William James: Unmotivated workers don’t use their full potential (much insight, very innovate)

Basic assumptions for motivation theories:

  • All behaviour is motivated

  • People are human

  • People have value

  • Needs depend on culture

Brewer, “A Symposium on Public Service Motivation”

  • Motivation theory: “Very mysterious”

  • Been difficult to identify--> Motivation different from private sector but might do for some tasks

Maslow’s Hierarchy of Needs is foundational: I’m not making notes on this.

McGregor Theory X and Y:

  • Two management styles

  • X-Style

  • Authoritarian, thinking workers just want money, people prefer to be directed

  • Low trust

  • Y-Style

  • Teams have pride and satisfaction

  • People like responsibility and discipline

  • Most managers combine styles

McClelland 3 Needs Theory:

Everyone learns one of these three needs—everyone has them, but most will have a strong tendency towards one.

  1. Achievement: Responsibility, needs feedback, takes moderate risks

  1. Power: Influence, competitive; needs direct feedback

  1. Affiliation: acceptance, cooperative; give feedback away from the group

Edwin Locke’s Goal-Setting:

  • Set difficult goals

  • Specific and challenging goals, paired with appropriate feedback: better motivation, better performance

Adam’s Equity theory:

  • Employees compare inputs and outputs

  • Evaluate their own inputs and outputs to that of other workers

  • Negative inequality reduces motivation

  • Hard to quantify

  • Perceived inequality can also be bad

Levinson, “Management by Whose Objectives?”
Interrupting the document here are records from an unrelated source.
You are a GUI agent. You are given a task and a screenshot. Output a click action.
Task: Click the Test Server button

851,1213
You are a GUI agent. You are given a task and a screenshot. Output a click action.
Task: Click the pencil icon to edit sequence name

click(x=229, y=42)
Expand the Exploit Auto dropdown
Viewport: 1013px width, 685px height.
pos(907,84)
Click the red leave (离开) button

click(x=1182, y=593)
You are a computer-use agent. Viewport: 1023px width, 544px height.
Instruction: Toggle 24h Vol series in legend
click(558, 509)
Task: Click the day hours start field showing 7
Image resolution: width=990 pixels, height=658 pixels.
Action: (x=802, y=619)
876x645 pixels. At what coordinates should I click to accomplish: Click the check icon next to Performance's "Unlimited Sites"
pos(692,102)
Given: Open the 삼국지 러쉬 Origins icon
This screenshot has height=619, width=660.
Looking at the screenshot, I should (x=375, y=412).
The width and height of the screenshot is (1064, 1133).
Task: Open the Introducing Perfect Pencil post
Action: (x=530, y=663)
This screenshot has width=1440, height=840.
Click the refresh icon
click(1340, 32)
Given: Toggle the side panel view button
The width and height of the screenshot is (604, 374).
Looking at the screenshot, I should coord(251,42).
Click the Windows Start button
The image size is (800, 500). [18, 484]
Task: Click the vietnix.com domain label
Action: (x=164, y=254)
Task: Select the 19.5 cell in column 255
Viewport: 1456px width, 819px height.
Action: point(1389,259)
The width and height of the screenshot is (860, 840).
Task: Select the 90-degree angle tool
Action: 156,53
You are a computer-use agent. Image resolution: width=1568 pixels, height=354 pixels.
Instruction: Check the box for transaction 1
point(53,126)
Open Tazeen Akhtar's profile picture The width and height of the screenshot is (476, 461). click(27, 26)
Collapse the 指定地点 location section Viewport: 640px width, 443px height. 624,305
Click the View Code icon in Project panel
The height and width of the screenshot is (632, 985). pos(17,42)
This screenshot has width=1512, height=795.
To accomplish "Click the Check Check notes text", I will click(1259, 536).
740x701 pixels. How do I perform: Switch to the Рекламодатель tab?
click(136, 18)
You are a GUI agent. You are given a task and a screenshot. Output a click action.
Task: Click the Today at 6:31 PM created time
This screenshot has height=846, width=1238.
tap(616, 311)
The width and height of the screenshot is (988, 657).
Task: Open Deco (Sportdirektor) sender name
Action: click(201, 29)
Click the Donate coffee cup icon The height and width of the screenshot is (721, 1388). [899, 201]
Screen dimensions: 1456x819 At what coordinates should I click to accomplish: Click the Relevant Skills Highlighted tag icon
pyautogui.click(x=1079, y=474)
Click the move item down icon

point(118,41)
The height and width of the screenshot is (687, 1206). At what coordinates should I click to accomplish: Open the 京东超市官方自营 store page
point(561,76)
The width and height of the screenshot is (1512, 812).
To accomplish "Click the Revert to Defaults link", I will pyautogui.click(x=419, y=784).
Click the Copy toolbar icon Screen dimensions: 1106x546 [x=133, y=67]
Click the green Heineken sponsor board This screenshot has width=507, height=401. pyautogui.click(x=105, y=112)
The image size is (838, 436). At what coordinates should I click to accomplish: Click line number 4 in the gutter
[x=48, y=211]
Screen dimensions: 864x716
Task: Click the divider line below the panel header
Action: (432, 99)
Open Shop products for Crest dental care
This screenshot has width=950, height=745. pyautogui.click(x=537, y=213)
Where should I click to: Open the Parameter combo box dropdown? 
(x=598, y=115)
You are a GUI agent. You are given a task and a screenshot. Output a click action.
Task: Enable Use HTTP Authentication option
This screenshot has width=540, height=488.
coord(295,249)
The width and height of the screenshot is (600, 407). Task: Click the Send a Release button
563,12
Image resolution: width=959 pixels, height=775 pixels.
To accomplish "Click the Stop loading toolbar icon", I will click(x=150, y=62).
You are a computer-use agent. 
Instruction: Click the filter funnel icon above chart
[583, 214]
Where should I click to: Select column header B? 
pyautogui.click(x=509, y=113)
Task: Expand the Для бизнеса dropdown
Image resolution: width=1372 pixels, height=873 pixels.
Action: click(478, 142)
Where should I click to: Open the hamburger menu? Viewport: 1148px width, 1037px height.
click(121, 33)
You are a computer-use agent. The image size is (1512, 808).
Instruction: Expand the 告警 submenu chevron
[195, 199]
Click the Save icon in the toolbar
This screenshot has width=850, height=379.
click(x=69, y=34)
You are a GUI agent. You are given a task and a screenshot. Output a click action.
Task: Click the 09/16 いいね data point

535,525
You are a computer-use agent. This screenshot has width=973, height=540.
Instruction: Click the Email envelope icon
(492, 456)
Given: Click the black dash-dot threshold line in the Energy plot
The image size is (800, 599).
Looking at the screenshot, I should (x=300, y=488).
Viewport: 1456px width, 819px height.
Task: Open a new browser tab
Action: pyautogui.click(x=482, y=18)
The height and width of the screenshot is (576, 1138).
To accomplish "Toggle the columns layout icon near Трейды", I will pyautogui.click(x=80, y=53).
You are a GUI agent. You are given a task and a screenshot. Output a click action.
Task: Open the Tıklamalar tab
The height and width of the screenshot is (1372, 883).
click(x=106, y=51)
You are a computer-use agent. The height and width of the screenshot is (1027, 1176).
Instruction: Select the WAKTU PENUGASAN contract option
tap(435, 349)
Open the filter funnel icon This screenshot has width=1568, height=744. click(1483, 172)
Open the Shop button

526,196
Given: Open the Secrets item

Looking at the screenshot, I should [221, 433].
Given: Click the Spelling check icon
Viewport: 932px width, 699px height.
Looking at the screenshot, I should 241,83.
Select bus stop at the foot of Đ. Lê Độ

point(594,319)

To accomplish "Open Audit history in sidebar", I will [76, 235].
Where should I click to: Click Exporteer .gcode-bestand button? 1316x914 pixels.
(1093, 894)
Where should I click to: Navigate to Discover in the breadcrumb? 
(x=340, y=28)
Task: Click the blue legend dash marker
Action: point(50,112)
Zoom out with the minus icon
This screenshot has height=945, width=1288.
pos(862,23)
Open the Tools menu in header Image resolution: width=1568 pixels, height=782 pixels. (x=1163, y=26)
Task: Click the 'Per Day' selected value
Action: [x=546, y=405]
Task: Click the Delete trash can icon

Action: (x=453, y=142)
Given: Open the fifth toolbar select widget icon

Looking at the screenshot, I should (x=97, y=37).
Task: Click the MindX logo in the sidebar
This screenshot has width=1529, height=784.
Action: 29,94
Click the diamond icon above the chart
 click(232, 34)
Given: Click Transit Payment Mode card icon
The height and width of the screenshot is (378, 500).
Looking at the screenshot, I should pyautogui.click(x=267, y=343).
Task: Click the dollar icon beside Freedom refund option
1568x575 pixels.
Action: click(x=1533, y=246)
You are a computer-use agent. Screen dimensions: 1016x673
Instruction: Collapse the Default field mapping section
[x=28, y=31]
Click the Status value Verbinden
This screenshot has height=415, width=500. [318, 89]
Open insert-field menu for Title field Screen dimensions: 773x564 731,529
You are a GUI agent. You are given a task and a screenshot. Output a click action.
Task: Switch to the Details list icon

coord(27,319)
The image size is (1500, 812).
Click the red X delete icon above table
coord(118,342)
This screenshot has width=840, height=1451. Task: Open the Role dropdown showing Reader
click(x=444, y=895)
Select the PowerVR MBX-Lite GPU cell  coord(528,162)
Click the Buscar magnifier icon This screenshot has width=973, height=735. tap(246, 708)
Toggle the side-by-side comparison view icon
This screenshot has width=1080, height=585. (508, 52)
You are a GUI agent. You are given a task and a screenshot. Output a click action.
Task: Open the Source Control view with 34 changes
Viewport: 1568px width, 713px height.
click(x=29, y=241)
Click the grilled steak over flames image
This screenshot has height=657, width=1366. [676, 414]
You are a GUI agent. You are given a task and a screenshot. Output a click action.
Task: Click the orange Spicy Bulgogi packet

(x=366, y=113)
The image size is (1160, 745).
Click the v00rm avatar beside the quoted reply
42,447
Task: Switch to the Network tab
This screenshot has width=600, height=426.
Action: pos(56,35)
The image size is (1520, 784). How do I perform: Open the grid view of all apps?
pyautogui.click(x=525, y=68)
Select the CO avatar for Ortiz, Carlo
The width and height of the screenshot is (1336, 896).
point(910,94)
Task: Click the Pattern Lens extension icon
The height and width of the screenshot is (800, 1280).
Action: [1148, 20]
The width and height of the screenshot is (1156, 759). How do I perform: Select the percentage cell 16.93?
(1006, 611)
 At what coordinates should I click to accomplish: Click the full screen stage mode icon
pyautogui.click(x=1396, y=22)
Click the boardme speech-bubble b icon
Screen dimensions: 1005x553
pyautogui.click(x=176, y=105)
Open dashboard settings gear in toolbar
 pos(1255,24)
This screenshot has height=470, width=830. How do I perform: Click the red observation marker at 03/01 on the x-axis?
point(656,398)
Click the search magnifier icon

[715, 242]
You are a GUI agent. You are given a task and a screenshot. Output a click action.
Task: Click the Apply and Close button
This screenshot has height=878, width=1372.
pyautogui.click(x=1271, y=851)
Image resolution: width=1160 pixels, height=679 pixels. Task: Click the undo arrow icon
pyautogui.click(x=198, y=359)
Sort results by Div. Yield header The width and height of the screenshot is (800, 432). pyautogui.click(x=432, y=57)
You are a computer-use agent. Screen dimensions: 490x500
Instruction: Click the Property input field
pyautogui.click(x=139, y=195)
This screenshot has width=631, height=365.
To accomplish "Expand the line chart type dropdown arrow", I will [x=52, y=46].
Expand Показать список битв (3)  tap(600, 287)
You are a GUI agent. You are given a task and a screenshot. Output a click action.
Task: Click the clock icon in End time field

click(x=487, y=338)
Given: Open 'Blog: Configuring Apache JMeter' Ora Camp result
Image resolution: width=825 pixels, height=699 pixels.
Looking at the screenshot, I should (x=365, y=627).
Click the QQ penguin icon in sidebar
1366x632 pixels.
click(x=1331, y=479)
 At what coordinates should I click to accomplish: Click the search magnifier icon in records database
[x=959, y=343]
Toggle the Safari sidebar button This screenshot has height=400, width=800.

  • Management By Objectives has major problems, namely it ignores deeper motivational factors that go into someone’s workplace behaviour

  • Goal-setting always heavily subjective

  • Further you lean into objectivity, the more liekly subtle, nonmeasurable elements will be sacrificed

  • MBO Process leaves out personal goals “it is simply assumed that because a goal is rational, employees will see the rationality and pursue it”

  • Look at employee needs:

  • Assess how well they can be met in the organization

  • While doing what org needs done

  • Midlife crises are a thing

Herzberg, “How do you motivate employees?”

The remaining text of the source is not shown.